Could you lay out the entries from the very first line through the line containing "Open question about", inclusive, as a JSON list of strings with one string per line and blank lines omitted? Include only those lines.

[Entries from a dataset]

+===+

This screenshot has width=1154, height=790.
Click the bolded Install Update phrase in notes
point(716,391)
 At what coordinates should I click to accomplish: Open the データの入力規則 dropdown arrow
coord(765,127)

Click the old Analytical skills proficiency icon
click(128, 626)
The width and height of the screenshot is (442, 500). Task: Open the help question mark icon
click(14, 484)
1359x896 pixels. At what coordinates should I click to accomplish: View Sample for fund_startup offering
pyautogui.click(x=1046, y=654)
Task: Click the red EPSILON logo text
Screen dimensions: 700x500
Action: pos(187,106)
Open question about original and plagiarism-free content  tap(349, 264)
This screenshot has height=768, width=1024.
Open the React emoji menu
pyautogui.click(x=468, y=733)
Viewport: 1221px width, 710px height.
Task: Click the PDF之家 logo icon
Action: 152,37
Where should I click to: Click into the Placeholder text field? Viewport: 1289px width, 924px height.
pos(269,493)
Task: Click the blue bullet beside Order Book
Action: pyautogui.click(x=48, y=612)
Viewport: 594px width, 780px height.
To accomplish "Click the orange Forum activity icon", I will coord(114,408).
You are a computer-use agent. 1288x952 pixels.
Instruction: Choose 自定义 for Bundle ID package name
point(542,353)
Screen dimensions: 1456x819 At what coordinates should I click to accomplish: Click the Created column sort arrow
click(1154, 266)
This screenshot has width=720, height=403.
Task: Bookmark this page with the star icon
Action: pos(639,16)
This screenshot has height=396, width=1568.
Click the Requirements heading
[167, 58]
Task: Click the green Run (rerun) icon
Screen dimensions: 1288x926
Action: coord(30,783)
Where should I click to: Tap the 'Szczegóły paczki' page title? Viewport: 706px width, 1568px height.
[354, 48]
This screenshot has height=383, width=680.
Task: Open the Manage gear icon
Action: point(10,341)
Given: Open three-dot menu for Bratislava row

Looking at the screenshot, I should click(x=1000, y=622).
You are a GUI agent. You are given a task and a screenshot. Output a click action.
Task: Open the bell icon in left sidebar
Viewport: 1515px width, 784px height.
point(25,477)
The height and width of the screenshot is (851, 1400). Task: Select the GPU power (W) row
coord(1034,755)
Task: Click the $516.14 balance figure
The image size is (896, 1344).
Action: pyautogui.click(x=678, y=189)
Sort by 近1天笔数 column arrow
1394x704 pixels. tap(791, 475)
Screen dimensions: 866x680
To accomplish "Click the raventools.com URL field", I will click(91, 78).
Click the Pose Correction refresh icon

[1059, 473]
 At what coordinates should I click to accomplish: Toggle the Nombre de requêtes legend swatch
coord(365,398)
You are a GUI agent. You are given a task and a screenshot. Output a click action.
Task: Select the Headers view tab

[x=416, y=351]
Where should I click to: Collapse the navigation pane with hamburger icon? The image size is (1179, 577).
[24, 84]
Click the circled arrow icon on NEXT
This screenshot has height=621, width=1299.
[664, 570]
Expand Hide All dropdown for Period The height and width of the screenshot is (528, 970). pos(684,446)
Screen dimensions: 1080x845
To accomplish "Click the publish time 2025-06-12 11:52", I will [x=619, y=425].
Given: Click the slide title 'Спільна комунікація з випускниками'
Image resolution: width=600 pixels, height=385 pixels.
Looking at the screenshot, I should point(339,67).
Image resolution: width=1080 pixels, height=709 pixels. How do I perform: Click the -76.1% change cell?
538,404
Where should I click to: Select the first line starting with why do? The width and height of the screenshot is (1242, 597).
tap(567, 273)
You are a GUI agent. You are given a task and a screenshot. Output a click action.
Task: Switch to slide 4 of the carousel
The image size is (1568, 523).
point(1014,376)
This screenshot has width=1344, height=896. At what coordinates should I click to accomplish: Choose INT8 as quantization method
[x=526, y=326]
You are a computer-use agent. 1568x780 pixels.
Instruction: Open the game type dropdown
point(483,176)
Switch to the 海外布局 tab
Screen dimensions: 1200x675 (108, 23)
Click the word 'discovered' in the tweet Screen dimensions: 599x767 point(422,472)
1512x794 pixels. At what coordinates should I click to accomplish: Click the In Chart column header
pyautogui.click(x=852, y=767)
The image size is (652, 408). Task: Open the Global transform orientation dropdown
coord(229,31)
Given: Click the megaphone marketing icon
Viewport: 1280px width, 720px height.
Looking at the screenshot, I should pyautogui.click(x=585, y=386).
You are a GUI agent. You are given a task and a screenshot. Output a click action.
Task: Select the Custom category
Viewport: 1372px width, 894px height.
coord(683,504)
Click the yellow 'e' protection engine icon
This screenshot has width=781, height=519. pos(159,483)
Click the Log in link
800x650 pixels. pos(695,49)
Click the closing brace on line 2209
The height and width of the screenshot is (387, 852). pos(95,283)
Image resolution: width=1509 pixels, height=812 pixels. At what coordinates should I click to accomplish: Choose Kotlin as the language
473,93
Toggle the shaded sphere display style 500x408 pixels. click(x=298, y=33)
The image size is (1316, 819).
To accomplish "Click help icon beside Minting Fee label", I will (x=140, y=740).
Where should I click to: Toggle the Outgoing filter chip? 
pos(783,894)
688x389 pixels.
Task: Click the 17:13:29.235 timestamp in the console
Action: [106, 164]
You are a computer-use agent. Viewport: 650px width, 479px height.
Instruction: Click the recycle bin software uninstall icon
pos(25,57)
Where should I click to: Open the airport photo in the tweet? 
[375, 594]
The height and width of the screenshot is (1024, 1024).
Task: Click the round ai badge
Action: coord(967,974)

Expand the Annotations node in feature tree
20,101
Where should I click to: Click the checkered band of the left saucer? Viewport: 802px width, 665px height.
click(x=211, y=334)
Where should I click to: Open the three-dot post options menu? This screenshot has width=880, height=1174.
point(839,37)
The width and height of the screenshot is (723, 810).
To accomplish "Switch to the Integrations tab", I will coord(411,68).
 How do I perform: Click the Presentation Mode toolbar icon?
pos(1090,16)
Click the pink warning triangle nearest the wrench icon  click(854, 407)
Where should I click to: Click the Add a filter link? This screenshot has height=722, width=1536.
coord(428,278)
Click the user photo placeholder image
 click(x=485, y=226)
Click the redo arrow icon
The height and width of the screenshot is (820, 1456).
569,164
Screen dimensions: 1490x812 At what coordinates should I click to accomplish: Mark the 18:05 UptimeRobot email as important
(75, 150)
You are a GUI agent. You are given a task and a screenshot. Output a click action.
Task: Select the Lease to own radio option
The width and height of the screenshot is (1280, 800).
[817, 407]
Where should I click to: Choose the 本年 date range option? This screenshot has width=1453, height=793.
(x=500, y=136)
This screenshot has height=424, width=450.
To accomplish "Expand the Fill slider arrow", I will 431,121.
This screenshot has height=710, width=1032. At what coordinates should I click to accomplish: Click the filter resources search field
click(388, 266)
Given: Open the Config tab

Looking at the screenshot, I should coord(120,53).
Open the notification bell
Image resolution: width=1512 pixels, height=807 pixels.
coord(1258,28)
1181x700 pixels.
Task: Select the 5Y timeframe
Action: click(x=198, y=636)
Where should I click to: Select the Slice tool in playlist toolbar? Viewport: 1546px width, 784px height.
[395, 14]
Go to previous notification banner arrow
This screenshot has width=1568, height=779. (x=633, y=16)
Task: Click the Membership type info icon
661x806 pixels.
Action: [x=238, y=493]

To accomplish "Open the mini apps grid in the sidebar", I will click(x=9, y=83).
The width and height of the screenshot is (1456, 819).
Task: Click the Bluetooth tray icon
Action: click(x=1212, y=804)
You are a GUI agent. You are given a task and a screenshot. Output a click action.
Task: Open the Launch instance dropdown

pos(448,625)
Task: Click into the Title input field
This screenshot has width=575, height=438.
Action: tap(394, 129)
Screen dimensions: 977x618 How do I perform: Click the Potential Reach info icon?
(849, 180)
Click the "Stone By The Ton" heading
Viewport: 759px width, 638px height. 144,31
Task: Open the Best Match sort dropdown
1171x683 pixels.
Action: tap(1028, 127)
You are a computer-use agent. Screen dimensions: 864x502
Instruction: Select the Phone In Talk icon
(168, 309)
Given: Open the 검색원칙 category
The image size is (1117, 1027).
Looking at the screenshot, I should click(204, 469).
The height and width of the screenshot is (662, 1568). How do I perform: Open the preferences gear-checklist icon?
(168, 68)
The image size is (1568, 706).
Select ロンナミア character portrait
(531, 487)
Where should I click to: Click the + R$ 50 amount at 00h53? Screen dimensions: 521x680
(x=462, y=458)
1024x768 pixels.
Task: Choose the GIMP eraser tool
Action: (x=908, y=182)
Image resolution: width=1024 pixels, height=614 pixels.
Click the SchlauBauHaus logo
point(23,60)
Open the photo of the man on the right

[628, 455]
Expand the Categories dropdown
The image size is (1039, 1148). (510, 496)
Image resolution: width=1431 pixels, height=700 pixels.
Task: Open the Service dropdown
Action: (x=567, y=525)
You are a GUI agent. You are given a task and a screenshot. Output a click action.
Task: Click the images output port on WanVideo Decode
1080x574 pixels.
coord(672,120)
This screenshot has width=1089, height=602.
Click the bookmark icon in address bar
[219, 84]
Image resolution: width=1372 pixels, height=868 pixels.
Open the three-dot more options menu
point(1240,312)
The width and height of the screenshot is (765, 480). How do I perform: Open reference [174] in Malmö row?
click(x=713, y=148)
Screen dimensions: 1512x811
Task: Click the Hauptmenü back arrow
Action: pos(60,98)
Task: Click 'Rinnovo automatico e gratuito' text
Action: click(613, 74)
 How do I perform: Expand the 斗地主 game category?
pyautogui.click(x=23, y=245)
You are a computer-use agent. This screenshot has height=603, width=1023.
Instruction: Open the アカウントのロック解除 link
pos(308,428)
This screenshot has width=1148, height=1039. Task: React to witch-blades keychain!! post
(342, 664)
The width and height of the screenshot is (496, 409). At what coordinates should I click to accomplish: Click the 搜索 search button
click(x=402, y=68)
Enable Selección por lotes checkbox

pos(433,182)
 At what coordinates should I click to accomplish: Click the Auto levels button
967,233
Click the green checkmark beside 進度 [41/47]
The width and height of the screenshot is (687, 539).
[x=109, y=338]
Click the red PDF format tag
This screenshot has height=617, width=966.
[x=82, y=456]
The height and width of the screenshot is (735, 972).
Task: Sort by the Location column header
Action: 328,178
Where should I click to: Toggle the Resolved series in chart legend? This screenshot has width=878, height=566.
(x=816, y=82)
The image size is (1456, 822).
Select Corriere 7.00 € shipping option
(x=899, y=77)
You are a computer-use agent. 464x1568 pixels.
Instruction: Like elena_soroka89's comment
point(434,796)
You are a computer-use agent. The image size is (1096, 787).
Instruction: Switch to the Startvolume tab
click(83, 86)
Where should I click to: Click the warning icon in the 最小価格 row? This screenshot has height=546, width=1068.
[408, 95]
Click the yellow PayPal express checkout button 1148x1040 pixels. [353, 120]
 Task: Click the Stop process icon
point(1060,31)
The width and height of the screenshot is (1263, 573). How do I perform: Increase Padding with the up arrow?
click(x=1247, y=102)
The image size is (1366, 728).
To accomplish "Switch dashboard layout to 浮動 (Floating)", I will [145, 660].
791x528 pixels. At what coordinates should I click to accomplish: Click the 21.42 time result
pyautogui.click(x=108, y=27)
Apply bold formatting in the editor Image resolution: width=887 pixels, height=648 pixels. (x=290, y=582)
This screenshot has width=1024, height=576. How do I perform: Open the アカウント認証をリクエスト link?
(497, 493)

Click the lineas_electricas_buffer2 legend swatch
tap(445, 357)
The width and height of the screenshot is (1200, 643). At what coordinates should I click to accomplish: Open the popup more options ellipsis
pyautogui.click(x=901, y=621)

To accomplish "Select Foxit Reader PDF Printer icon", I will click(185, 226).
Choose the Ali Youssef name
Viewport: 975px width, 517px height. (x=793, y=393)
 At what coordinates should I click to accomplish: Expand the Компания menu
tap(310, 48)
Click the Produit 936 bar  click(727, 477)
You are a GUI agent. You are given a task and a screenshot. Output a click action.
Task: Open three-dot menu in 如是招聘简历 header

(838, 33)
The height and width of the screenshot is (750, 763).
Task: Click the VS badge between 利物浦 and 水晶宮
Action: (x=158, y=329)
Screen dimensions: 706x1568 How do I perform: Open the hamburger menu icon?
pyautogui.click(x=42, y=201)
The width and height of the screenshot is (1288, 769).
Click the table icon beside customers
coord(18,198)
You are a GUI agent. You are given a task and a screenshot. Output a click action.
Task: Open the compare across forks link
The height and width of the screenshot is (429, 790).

+===+

-- SOLVED PROBLEM --
[
  "This screenshot has width=1154, height=790.",
  "Click the bolded Install Update phrase in notes",
  "point(716,391)",
  " At what coordinates should I click to accomplish: Open the データの入力規則 dropdown arrow",
  "coord(765,127)",
  "Click the old Analytical skills proficiency icon",
  "click(128, 626)",
  "The width and height of the screenshot is (442, 500). Task: Open the help question mark icon",
  "click(14, 484)",
  "1359x896 pixels. At what coordinates should I click to accomplish: View Sample for fund_startup offering",
  "pyautogui.click(x=1046, y=654)",
  "Task: Click the red EPSILON logo text",
  "Screen dimensions: 700x500",
  "Action: pos(187,106)",
  "Open question about original and plagiarism-free content  tap(349, 264)"
]